Le machisme est-il volontaire dans le milieu de la voile ?
"Non, je ne pense pas. Tout cela n'est pas délibéré, ce n'est pas du machisme pur, c'est inconscient. Dans l’imaginaire collectif, l’image du marin, ça reste un capitaine, plutôt costaud et grisonnant. C’est le fruit de plusieurs siècles d’histoire maritime et de superstitions, on ne s’en débarrasse pas comme ça ! La voile a très peu de représentations féminines.
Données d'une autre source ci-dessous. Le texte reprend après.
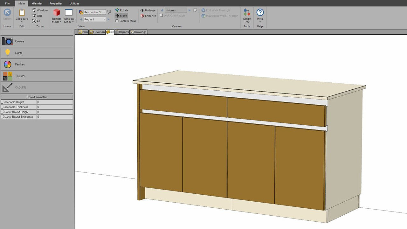Activate the Move camera tool
Viewport: 407px width, 229px height.
coord(121,16)
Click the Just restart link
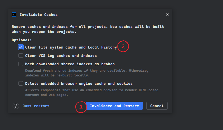Screen dimensions: 223x130 (x=36, y=106)
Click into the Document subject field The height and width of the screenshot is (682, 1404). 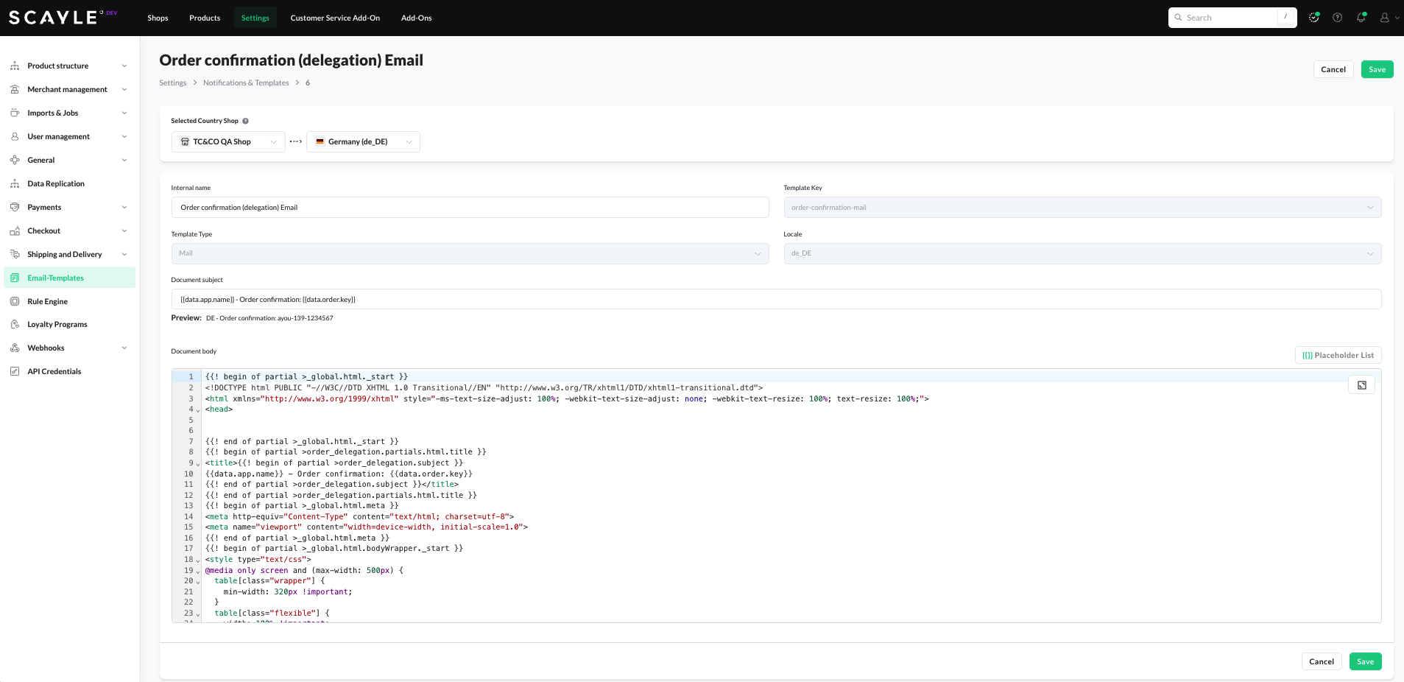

Il y a certes de grands noms de la course au large, à commencer par Florence Arthaud ou Ellen MacArthur mais il s’agit d’une élite qui ne permet pas de s’identifier.
Le terme macho est peut-être fort mais il y a une représentation masculine qui est omniprésente. Je suis skipper professionnelle depuis presque 15 ans et on me demande encore qui est le capitaine lorsque je rentre dans un port. Il y a toujours quelqu’un pour m’expliquer comment mettre mon ancre dans un mouillage ou faire une manœuvre de port. Cela arrive 9 fois sur 10 et ce genre de situations génère du stress pour une plaisancière, d’autant plus si elle est débutante. Les femmes doivent oser prendre la barre et assumer ce rôle."
Les bateaux sont-ils conçus « par et pour » des hommes ?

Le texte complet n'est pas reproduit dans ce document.